- Document segment:
▼
This week, Jared reviews three plays on view in the Greater Boston area.

“Indecent,” presented by Huntington Theatre Company through May 25.

The company of the Huntington Theatre Company's production of "Indecent"
T. Charles Erickson, courtesy of the Huntington Theatre Company

A rare remounting of the Tony-winning Broadway production, “Indecent” is now playing at the Huntington Theatre Company. Written by Paula Vogel and directed by Rebecca Taichman, who won a Tony for the play, "Indecent" charts the course of Yiddish playwright Sholem Asch’s “God of Vengeance.” First produced in 1907 and featuring the first staged kiss between women, European audiences adored the love story. But when the Yiddish play hit Broadway in 1923 amid a fevered pitch of anti-Semitism, the entire production was shut down and its creators were charged with obscenity.

“It's really not about the censorship of the play,” says Vogel. “It's really not just all of the multiple love stories. It's … how do we describe or catch a moment in time when we as a country — all of our neighbors, all of our friends, all of our family — are in danger?”

Jared describes the production as “Gorgeous in style and form. Indecent is a beautiful rendering of the purity of human spirit.”

“Becoming Dr. Ruth,” presented by New Repertory Theatre through May 19.

Becoming Dr. Ruth
Anne O’Sullivan stars as Dr. Ruth Westheimer in "Becoming Dr. Ruth."
Andrew Brilliant/Brilliant Pictures, courtesy of New Repertory Theatre

Discover the surprising life and eternal spirit of famed sex therapist Dr. Ruth Westheimer in “Becoming Dr. Ruth.” Presented on the mainstage at the Mosesian Center for the Arts, this intimate one-woman performance brings audiences into Dr. Ruth’s living room, where actress Anne O’Sullivan captures the German-born therapist’s unlikely story as well as her self-described joie de vivre.

“She opened America's heart about sex,” says O’Sullivan about Dr. Ruth. “She understood how important it is for everyone. How important sexuality is to the human experience.”

Jared describes "Becoming Dr. Ruth" as “a dynamic deep dive into a woman who had every reason to give up on life, but instead taught so many how to live it.”

“Pacific Overtures,” presented by Lyric Stage Company through June 16.

Pacific Overtures
Lisa Yuen and Carl Hsu in the Lyric Stage Company's production of "Pacific Overtures."
Mark S. Howard, courtesy of the Lyric Stage Company

The Lyric Stage Company wraps up its cycle of the major works by Stephen Sondheim with “Pacific Overtures.” This layered yet minimal production tells the story of Commodore Matthew Perry’s forced opening of trade relations with an isolationist Japan in 1853. Addressing the complexity of Sondheim’s storytelling, artistic director Spiro Veloudos says there isn’t a clear-cut protagonist or antagonist in this production.

“It's not a human being, it's not a person,” says Veloudos. “Japanese culture is the protagonist, and the antagonist is Western culture.”
▲
- Try it: From the theater reviews, list each play under review with the company presenting it and the date its run ends.

- Stored data entries:
▼
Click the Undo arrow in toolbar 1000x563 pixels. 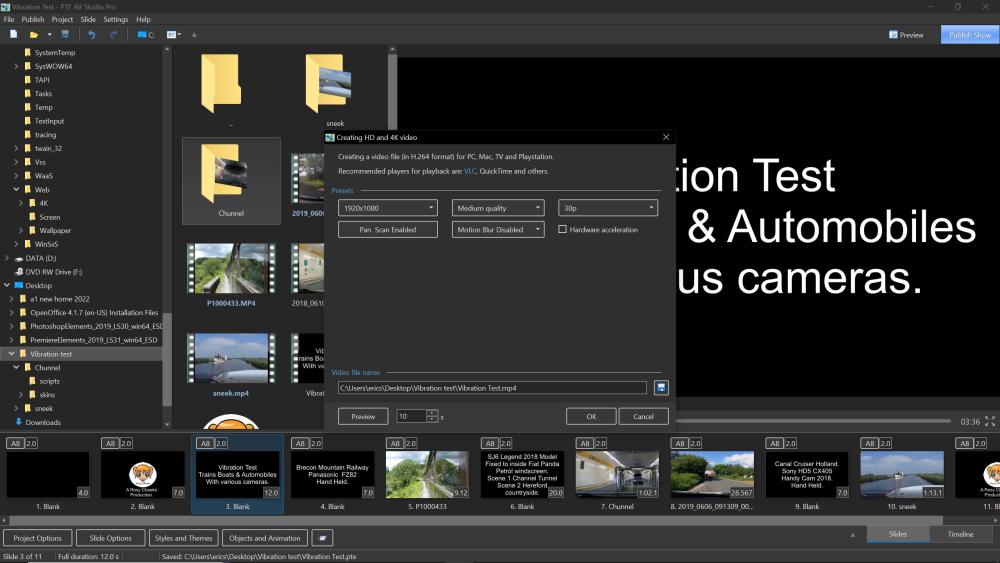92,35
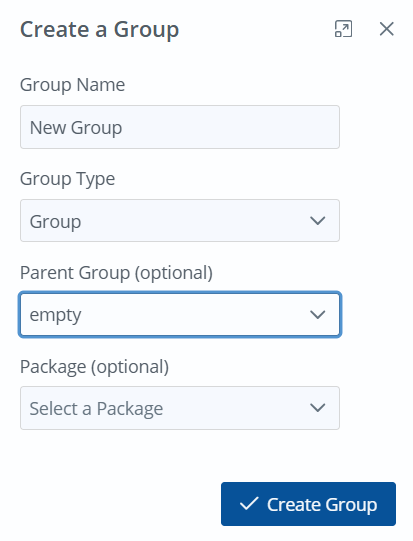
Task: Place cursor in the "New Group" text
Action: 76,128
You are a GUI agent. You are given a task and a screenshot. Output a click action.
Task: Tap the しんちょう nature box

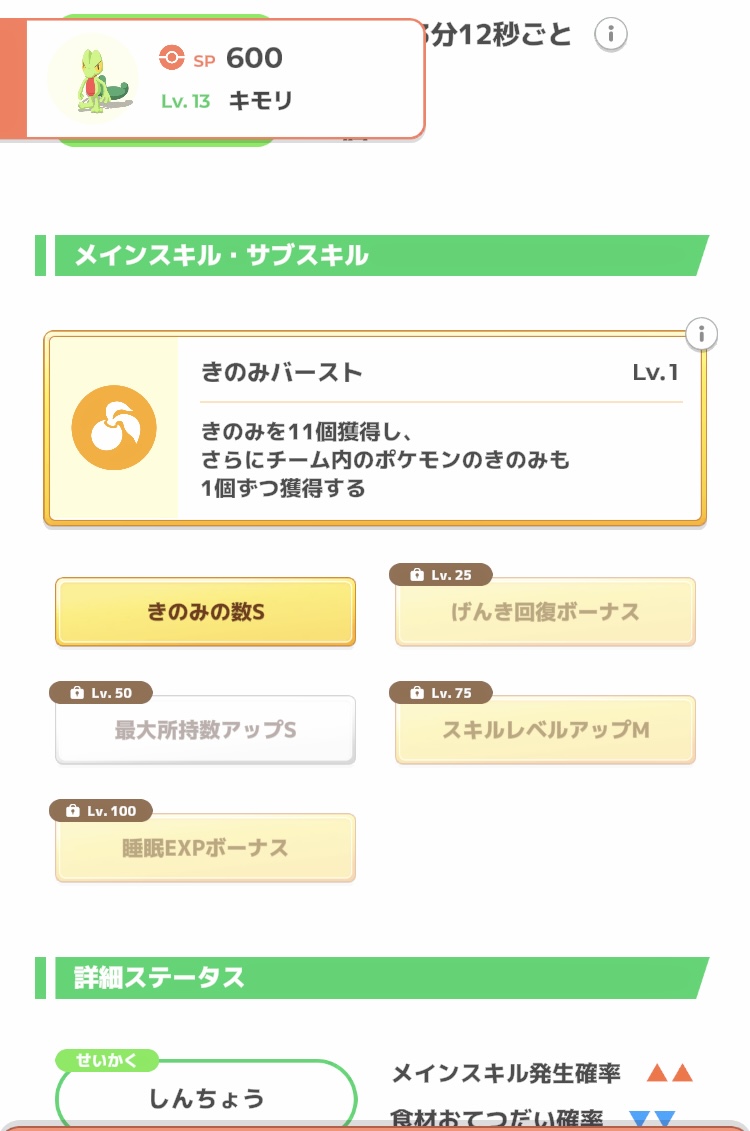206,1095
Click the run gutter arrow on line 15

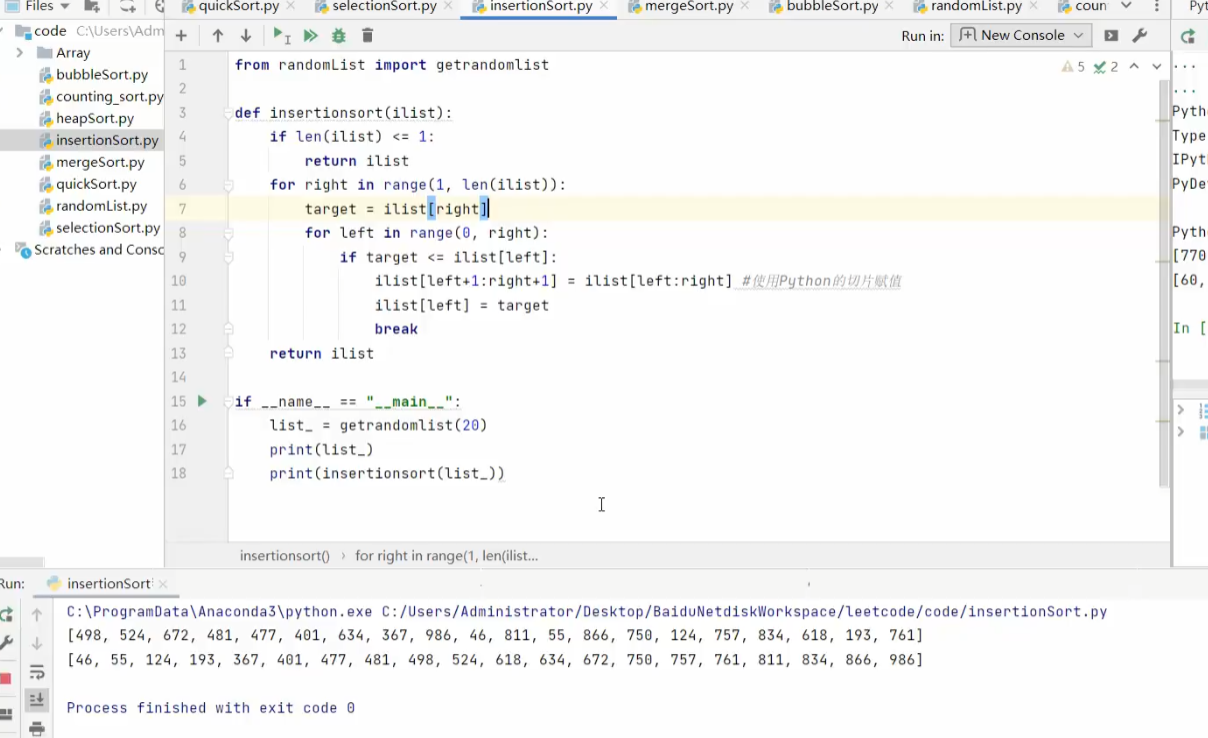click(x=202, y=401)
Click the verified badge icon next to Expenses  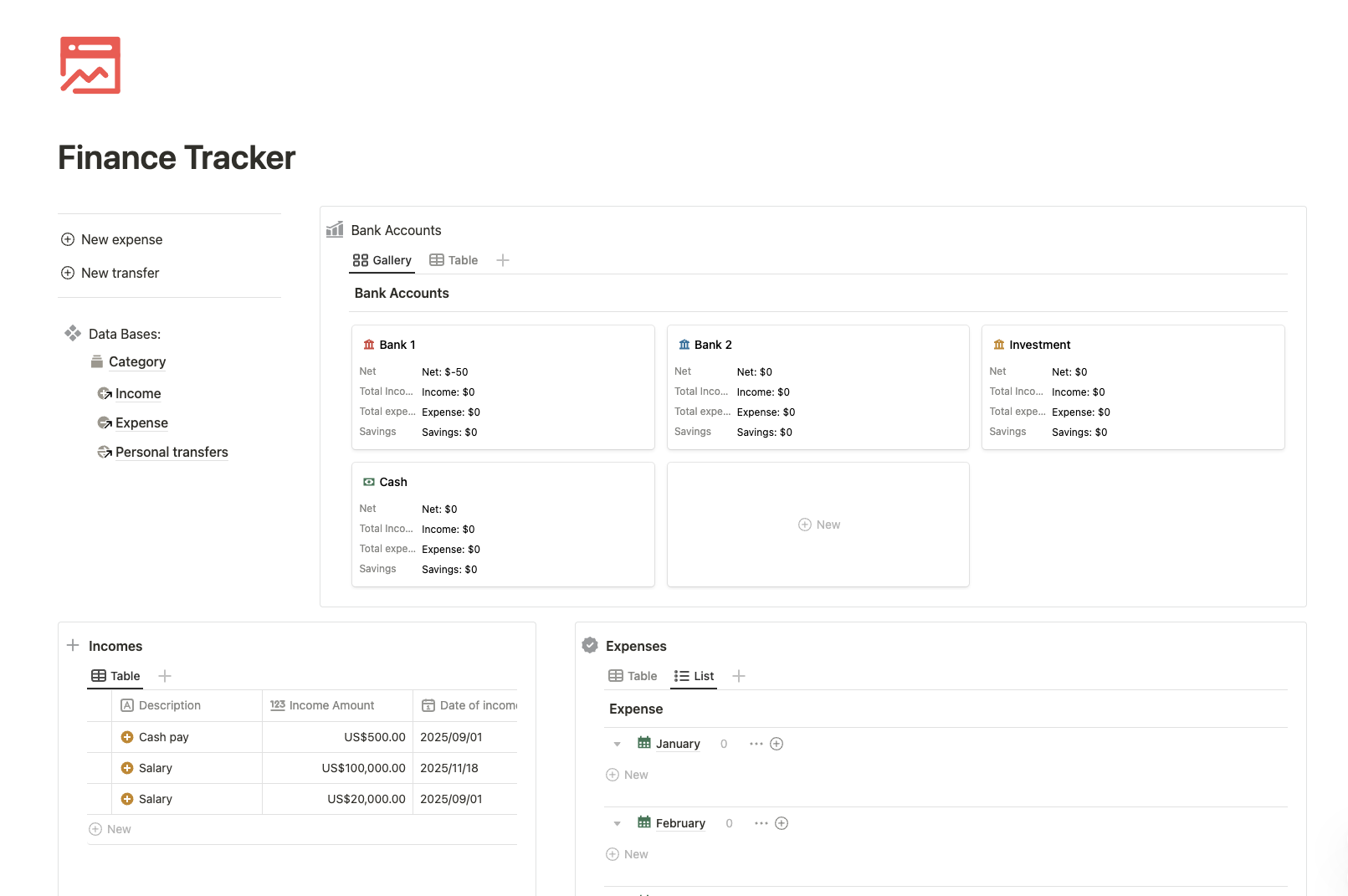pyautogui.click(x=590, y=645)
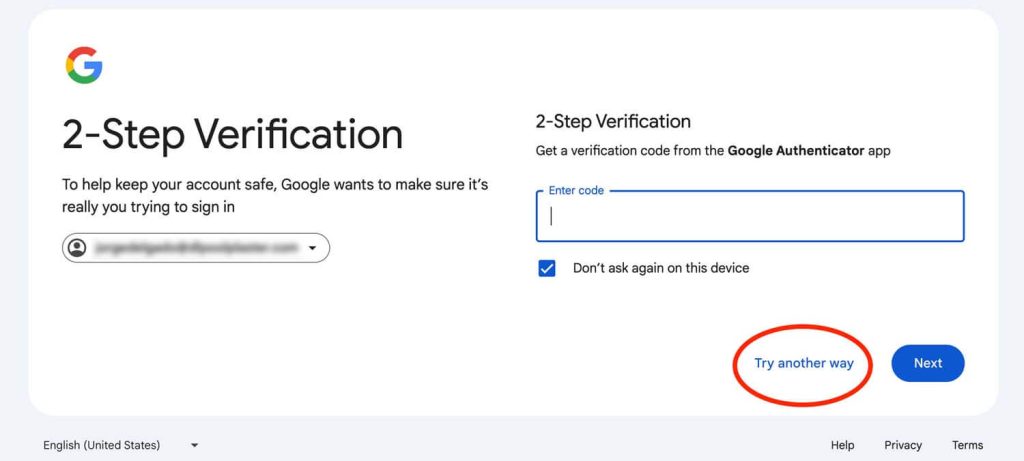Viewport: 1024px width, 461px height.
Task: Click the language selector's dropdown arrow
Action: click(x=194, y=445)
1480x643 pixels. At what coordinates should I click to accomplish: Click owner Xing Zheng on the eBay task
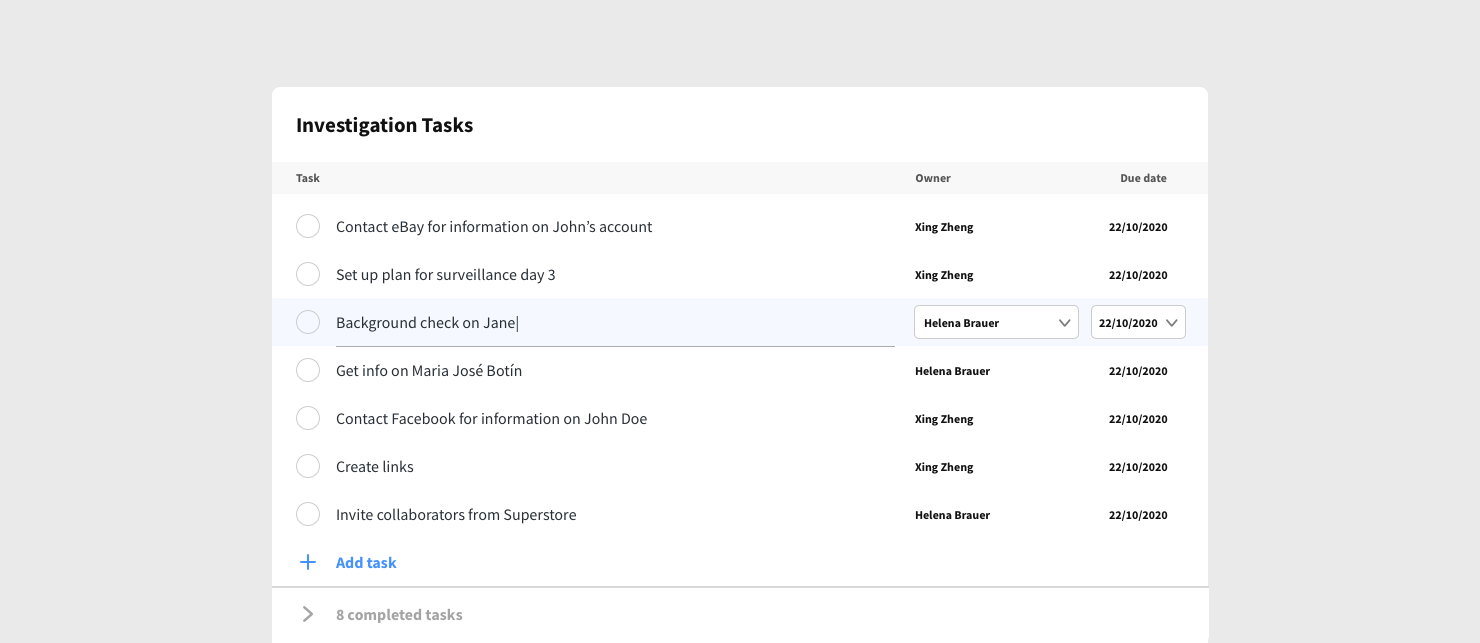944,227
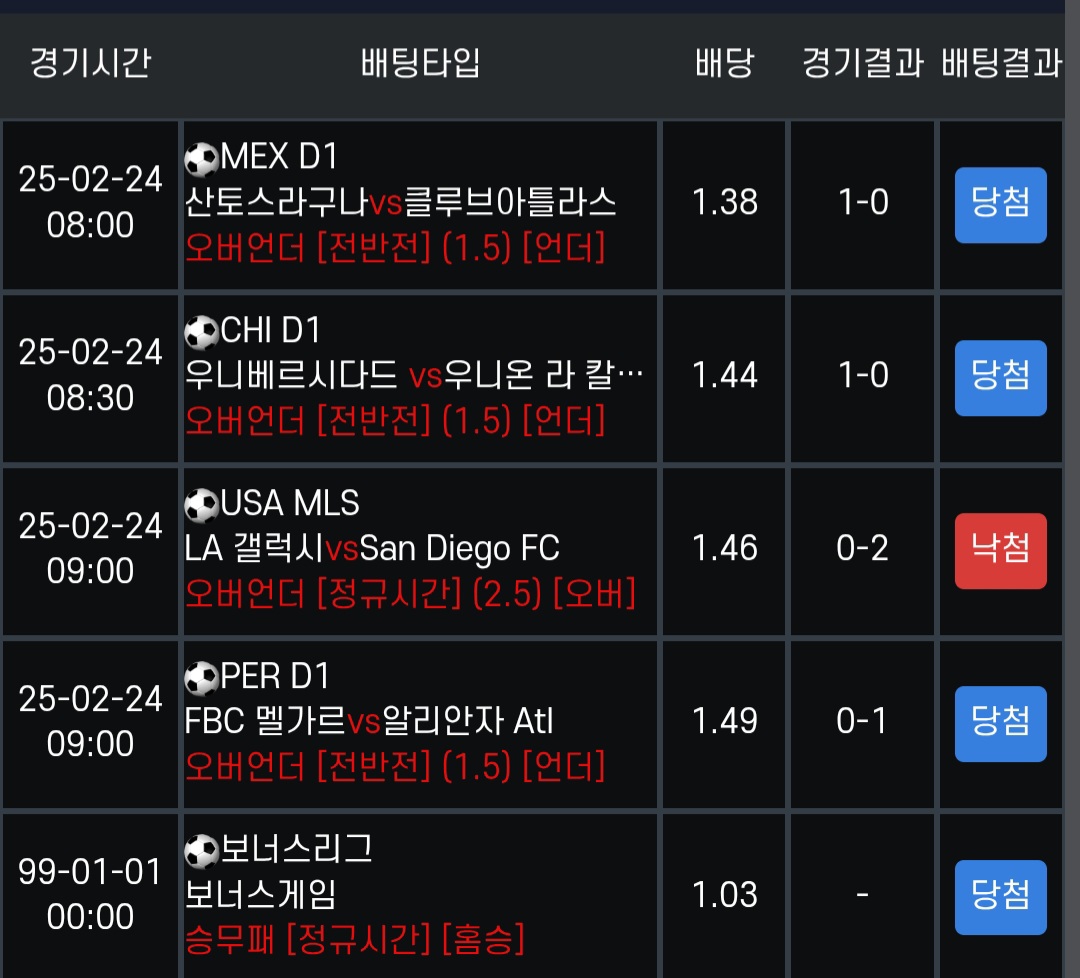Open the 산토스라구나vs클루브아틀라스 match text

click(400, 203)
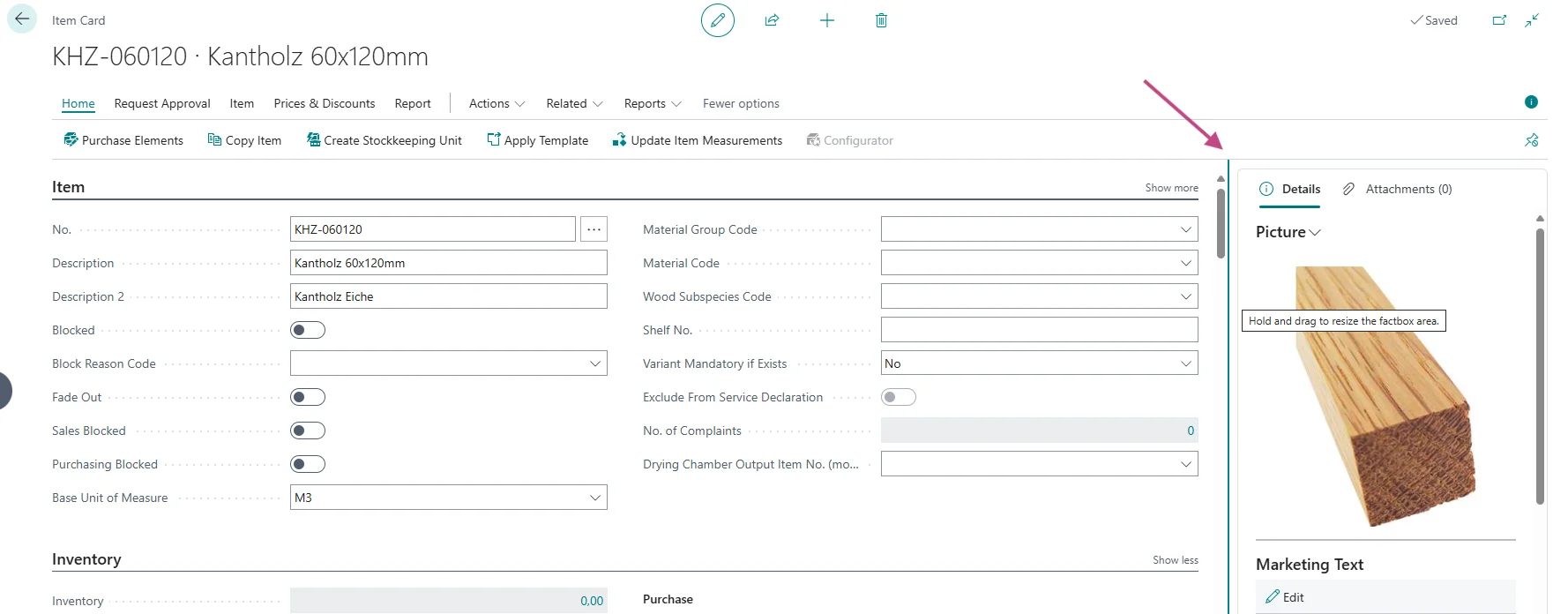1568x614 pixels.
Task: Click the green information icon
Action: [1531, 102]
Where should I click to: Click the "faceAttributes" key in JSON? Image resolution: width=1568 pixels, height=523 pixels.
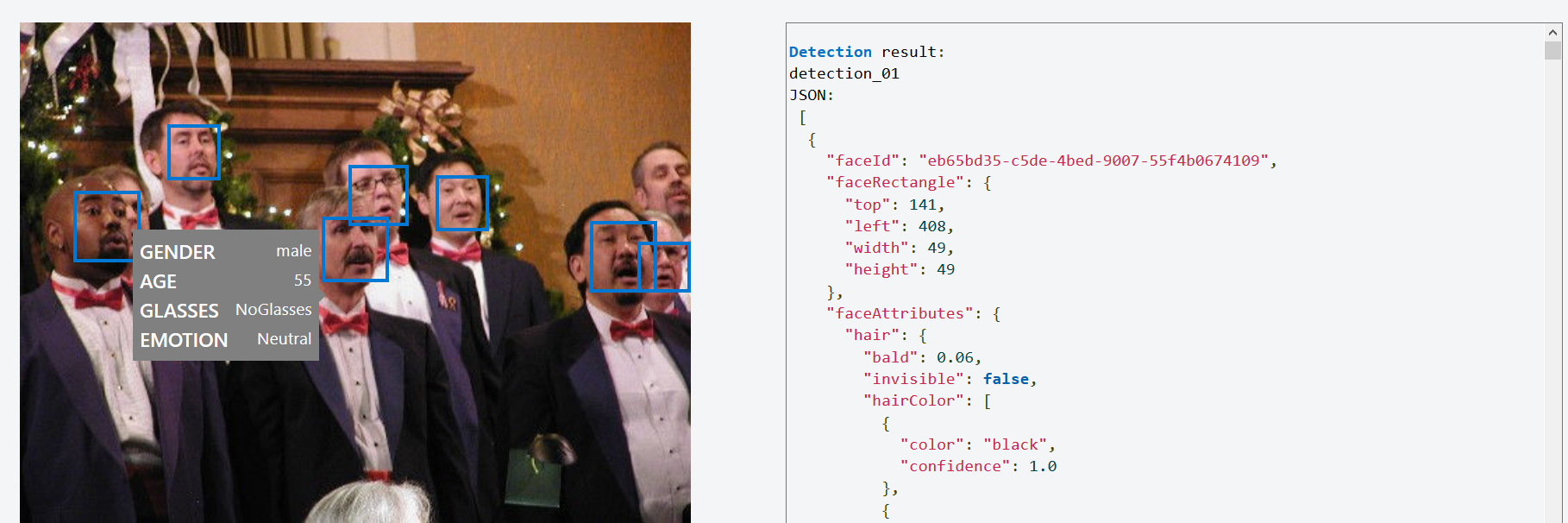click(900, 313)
▲
- Answer to this task:
- "Indecent": Huntington Theatre Company, through May 25
- "Becoming Dr. Ruth": New Repertory Theatre, through May 19
- "Pacific Overtures": Lyric Stage Company, through June 16